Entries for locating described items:
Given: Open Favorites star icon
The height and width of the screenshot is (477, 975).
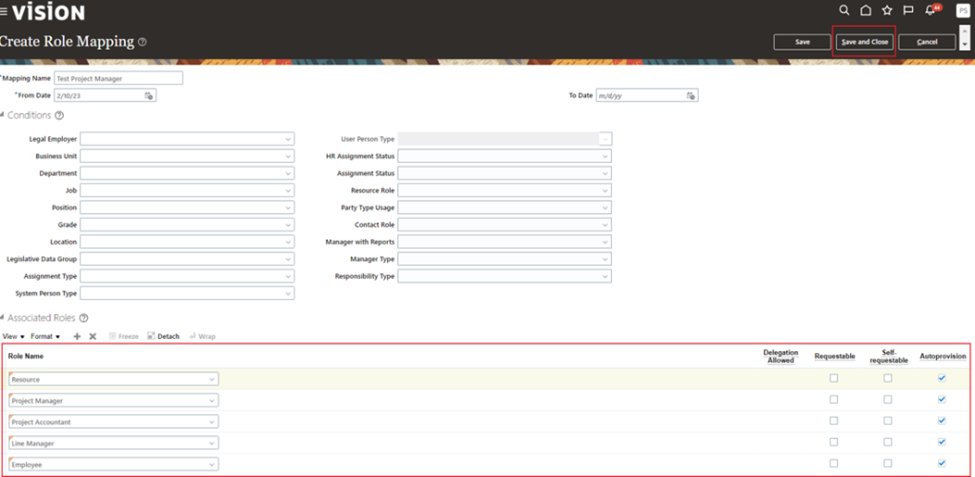Looking at the screenshot, I should (x=887, y=10).
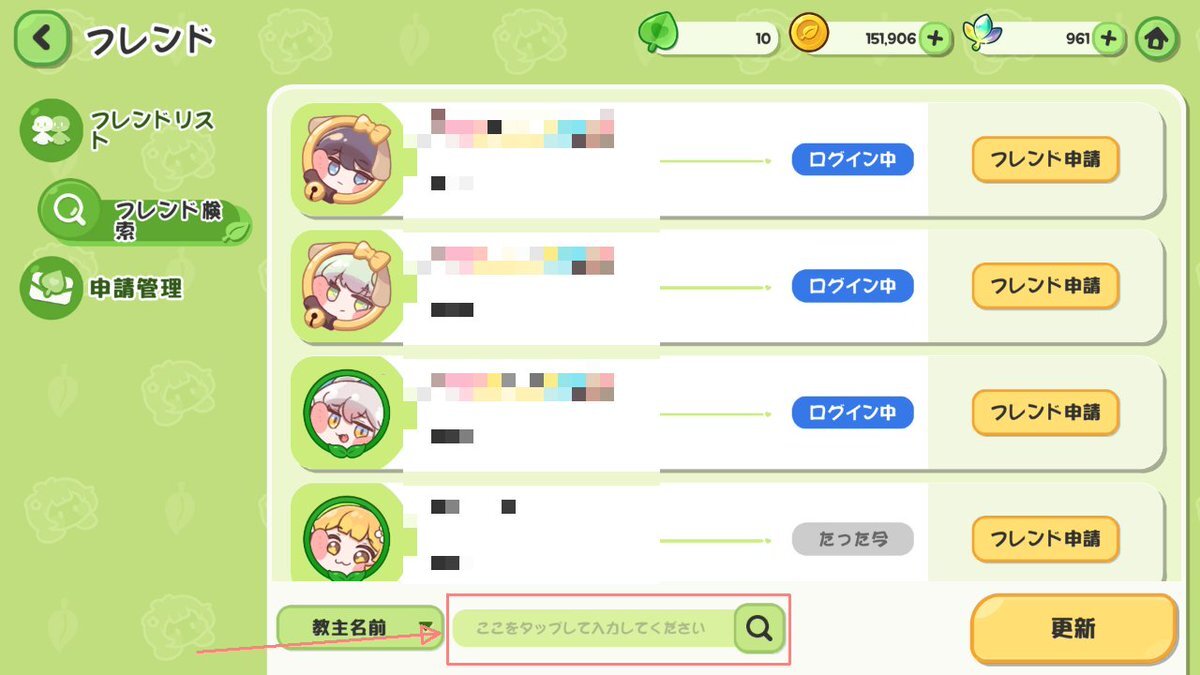Expand the 教主名前 search type dropdown
The width and height of the screenshot is (1200, 675).
360,628
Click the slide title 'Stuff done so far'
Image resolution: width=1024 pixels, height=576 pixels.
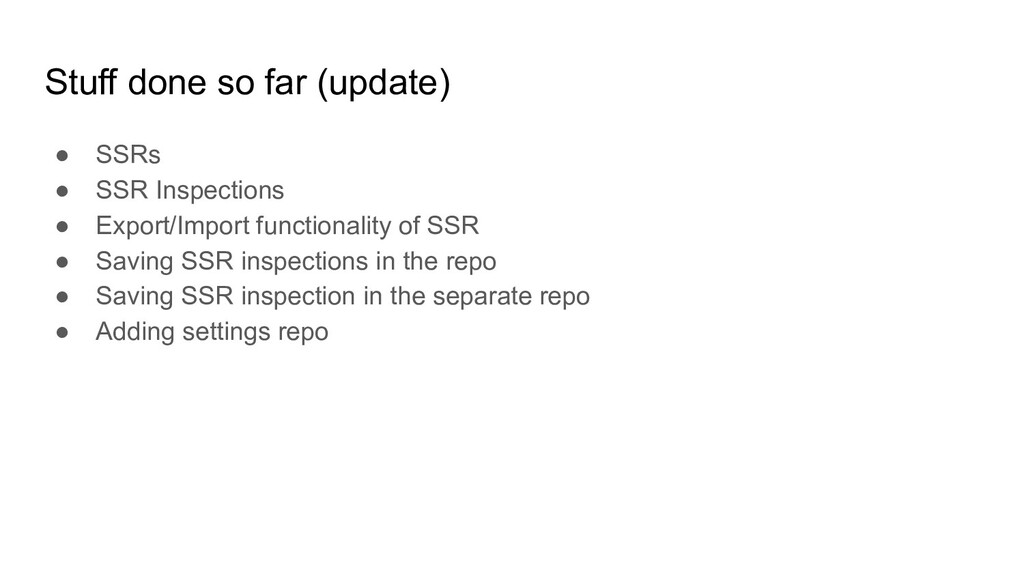pyautogui.click(x=175, y=82)
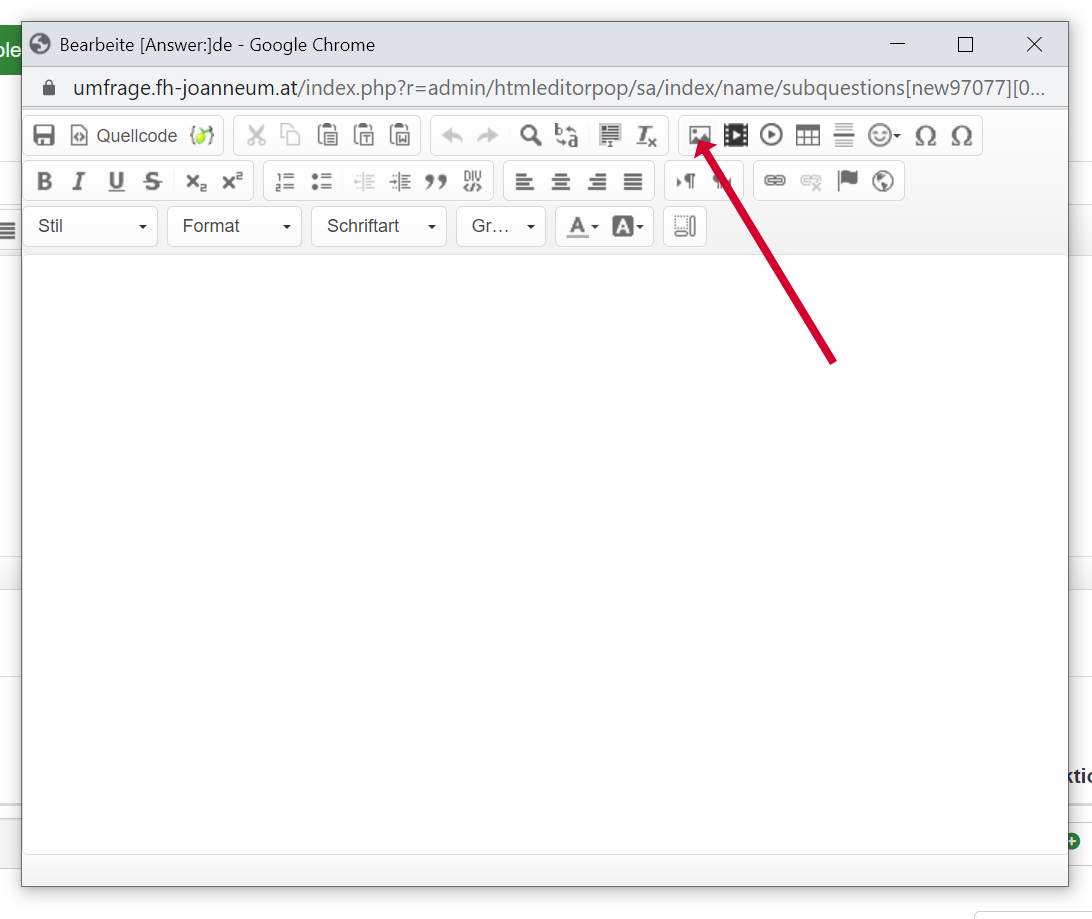The width and height of the screenshot is (1092, 919).
Task: Expand the Format dropdown
Action: [x=235, y=226]
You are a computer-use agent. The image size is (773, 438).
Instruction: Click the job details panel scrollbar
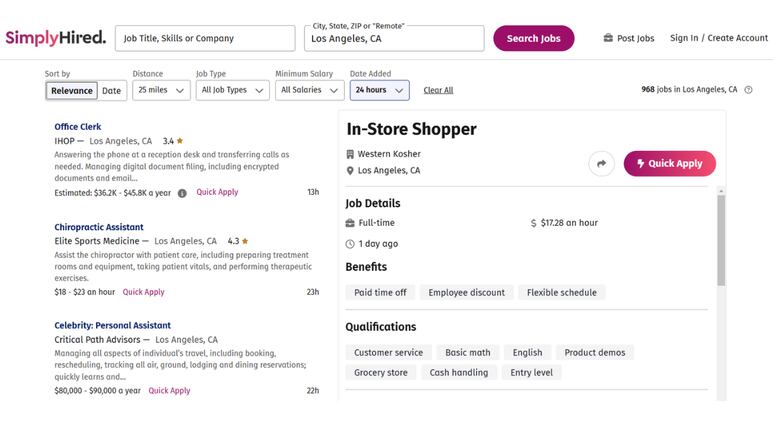(x=721, y=241)
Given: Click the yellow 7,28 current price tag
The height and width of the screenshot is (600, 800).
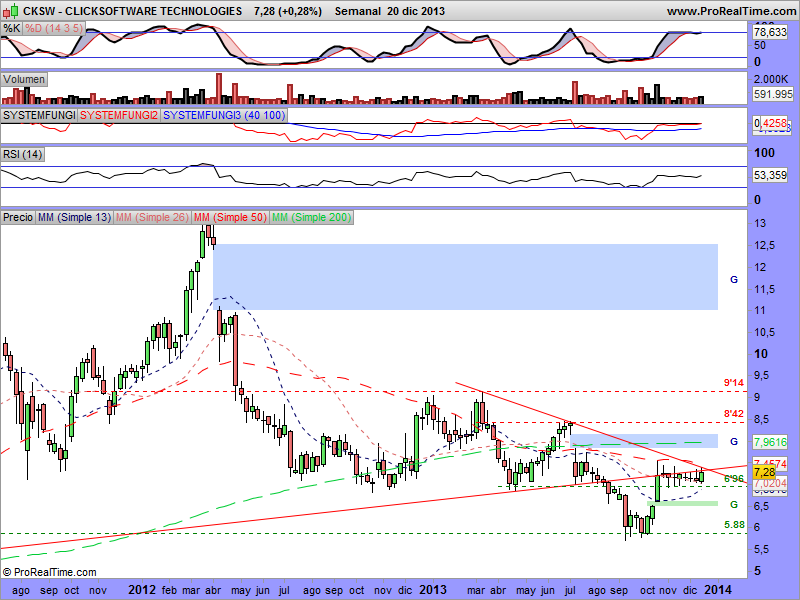Looking at the screenshot, I should click(765, 472).
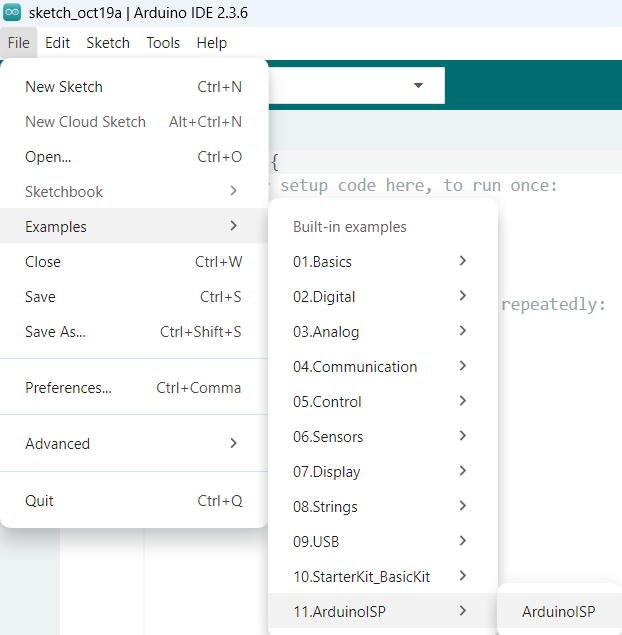
Task: Open the board selector dropdown arrow
Action: pos(418,86)
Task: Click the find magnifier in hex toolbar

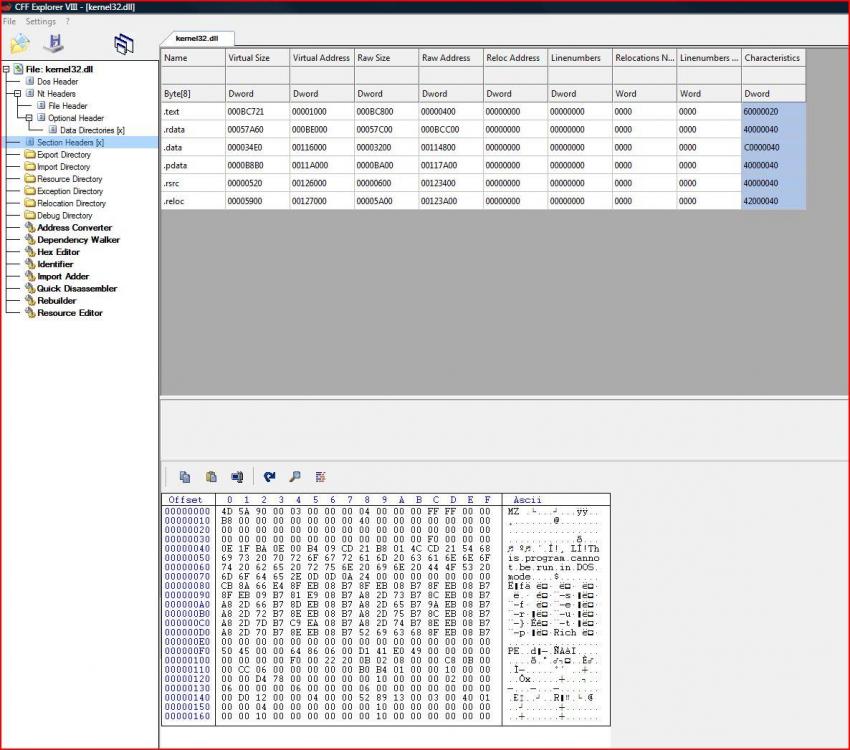Action: click(x=295, y=477)
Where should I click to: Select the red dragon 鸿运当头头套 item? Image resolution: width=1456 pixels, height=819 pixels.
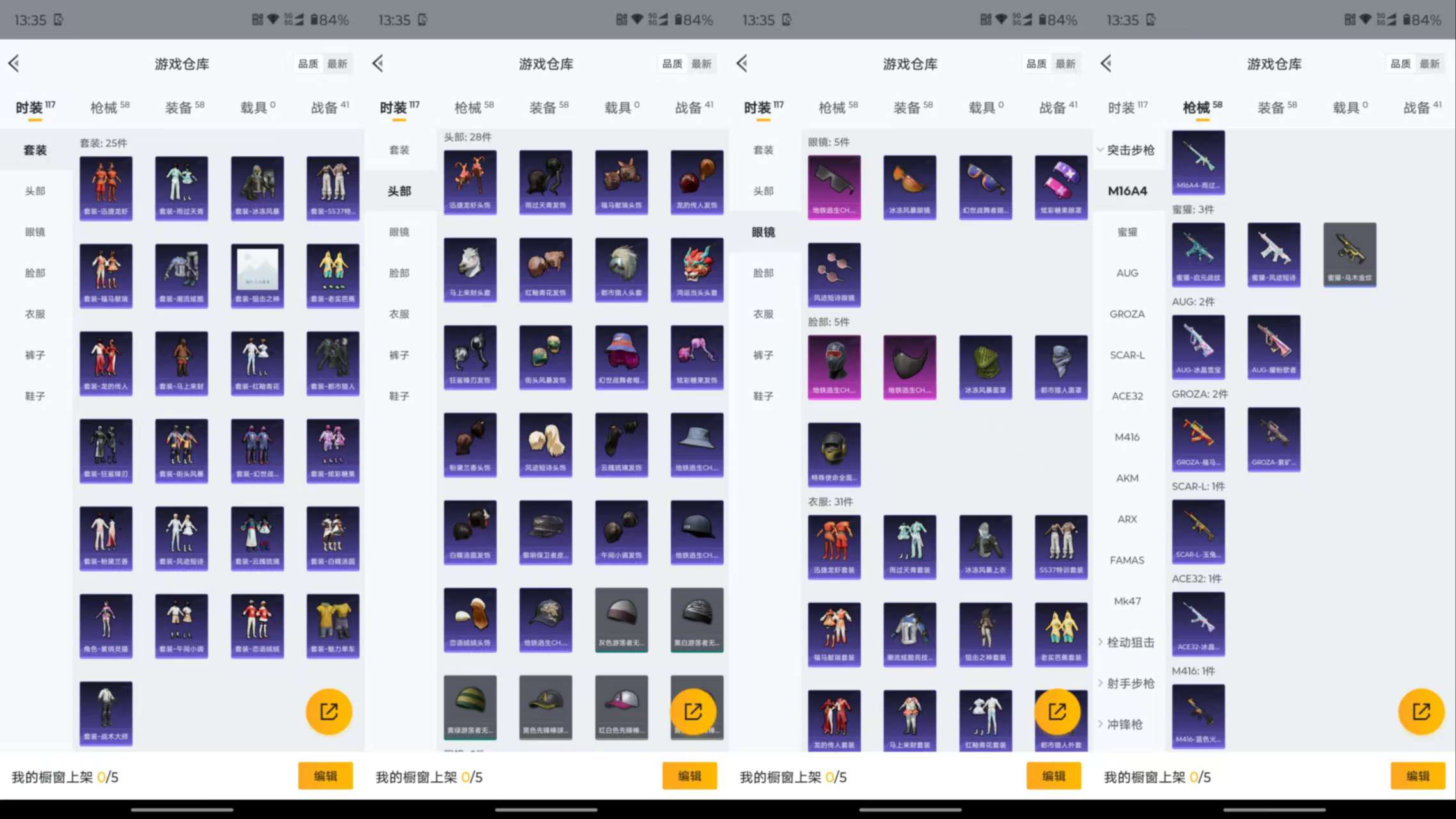[696, 269]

CHALLENGE. Recast the entries above, from the line holding "Where should I" through the end of the entries, inclusive, as a JSON list of strings with one string per line. Leave out blank lines and pictures.

THE ANSWER.
[
  "Where should I click to: Select the red dragon 鸿运当头头套 item? Image resolution: width=1456 pixels, height=819 pixels.",
  "[696, 269]"
]